By this point we’d worked up an appetite, which was perfect timing for the next stop on our list: Crowsnest Winery. Sharing a name with the BC highway that cuts through the Similkameen Valley, Crowsnest is not only a winery & tasting room, but also a restaurant serving up authentic German cuisine (and, to quote my friend, the schnitzel sandwich was “worth writing home about”). We opted to skip on the wine tasting here and go instead for a mug of their house-made apple cider, which was wonderfully tart after many of the sweeter white wines we’d been sipping. Our lunch on the shaded patio next to the vines made for the perfect break from our busy day of touring.

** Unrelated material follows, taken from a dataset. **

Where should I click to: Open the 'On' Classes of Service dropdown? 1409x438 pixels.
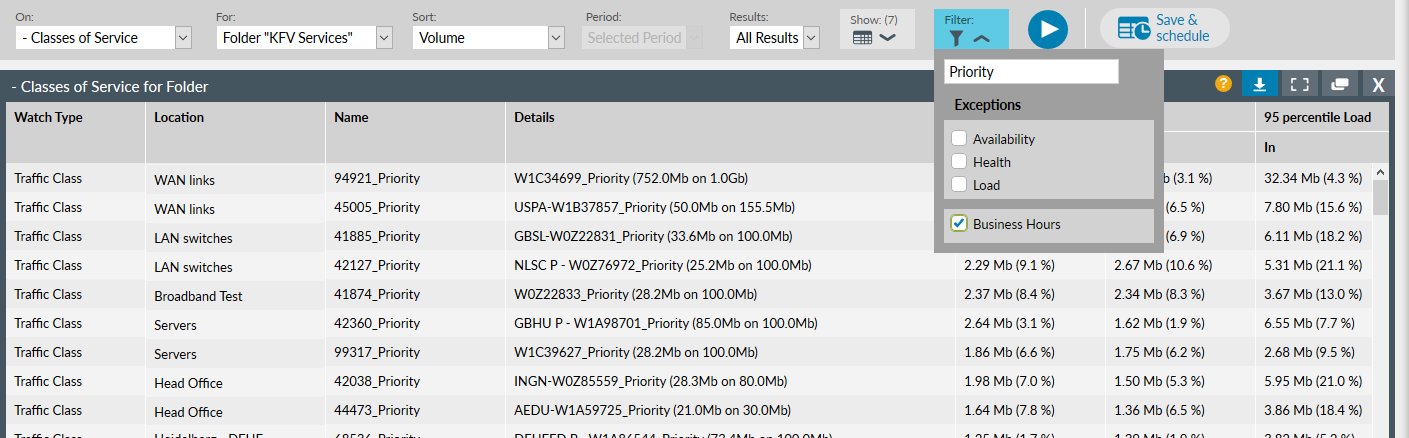click(104, 38)
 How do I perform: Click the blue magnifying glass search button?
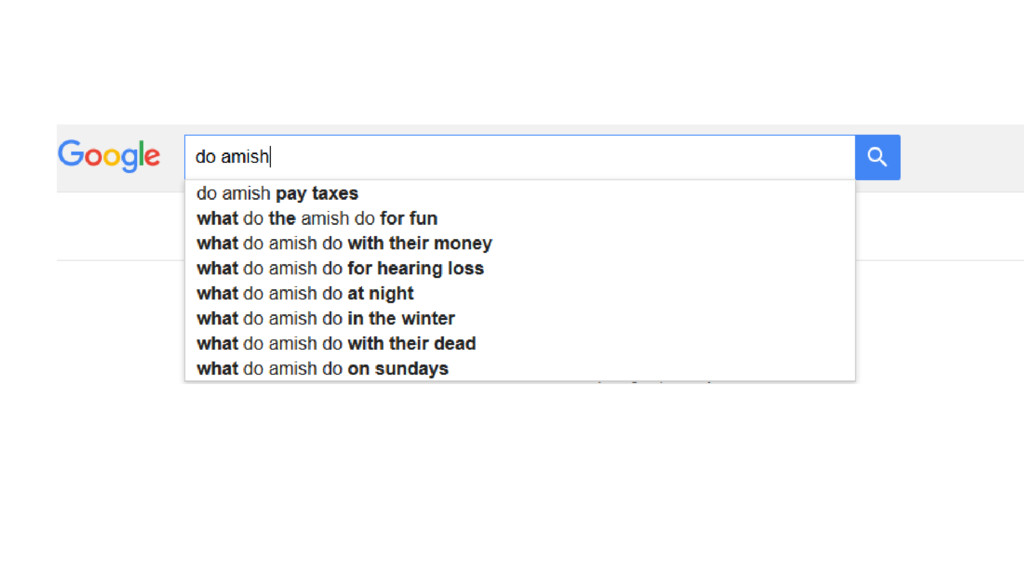coord(877,157)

Our next stop, Eau Vivre, made a bit of a name for itself this year when it was awarded the Lieutenant Governor’s Award for Excellence in BC wine for the second year in a row (for their 2010 Pinot Noir). Owner Dale Wright filled us in on the details of the presentation ceremony as he poured us tasters, and as we sipped, we could see why they’d won. Similarly to at Orofino, at Eau Vivre you can bring your own picnic, buy a a bottle of vino and enjoy your lunch in the gorgeous gardens – something I could see myself doing regularly if I lived in the area.

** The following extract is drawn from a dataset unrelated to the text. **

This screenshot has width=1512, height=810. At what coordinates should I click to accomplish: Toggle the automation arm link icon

At the eastern-most point of the Valley, looking over the banks of the Similkameen River, lies Forbidden Fruit Winery. They’ve been growing organic fruit for almost four decades, so it’s no surprise that they make a pretty great fruit wine. More recently, they’ve started making grape-based wines as well. Their pear wine got my #1 pick (along with their wonderfully picturesque setting).
Making our way back towards where we started in Keremeos, our next stop was Seven Stones Winery. We got lucky with the timing of our visit – they had just opened the new addition to their winery that morning, and we were able to get a tour from owner George Hanson. The addition is somewhat of an unusual one – instead of expanding out, they’ve expanded down, and have built two connected “caves” underneath the existing facility. One of the caves is the new barrel room for the winery and the other will be used for private events and tastings – and the cool temperature and gorgeous finishing will lend itself well to both purposes!

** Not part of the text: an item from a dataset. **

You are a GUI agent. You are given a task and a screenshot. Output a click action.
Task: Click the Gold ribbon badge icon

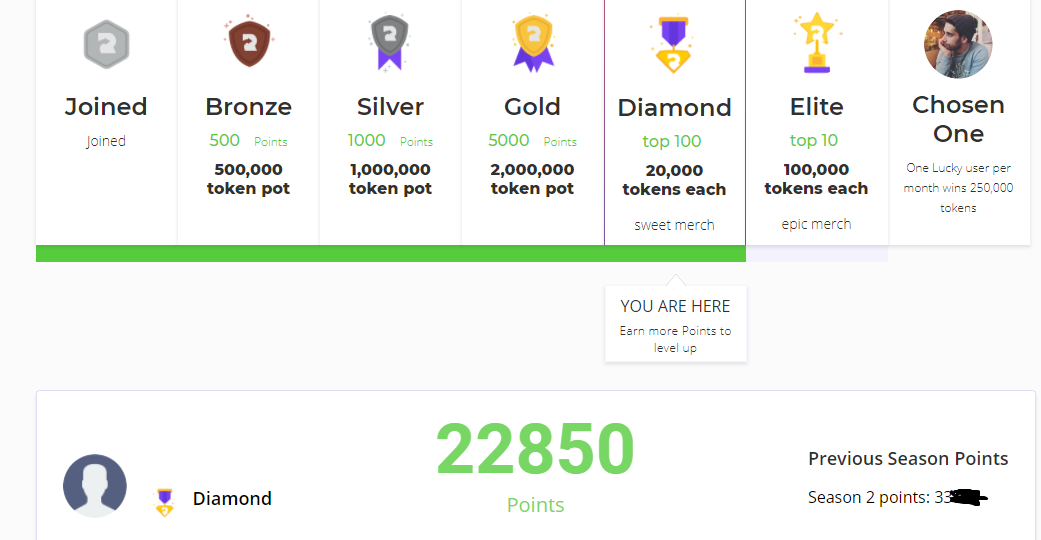coord(533,44)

We managed to sneak into Rustic Roots Winery before it closed, which gave us just enough time to try their delicious fruit wines and learn a bit about their fascinating history. The farm that the winery is on was originally founded in the late 1880s, and has been in the family for 5 generations. During that time, it’s been everything from a dairy to a cattle rearing operation, finally finding its place as the winery it is today. The family focuses on sustainability (the 30 acre farm is fully organic), and you can check out photos of the different generations as you taste their wines in the tasting room. History nerd approved!
Last, but definitely not least, was Sage Bush Winery, which is actually located inside of a fruit stand on Highway 3 just at the entrance to the town of Keremeos. They had a very tasty Pinot Gris that was such a unique pink-orange colour, I had to buy a bottle to take with me. And as an added bonus, we were able to snag some of that fresh BC fruit on the way out.
In the end, we didn’t make it through ALL of the area’s wineries (a task I am now willing to admit might be a bit ambitious for a single day), but we definitely experienced enough of the wine and the fantastic people working with it to realize why the Similkameen Valley has made a name for itself as a wine destination. I’m ready for round two!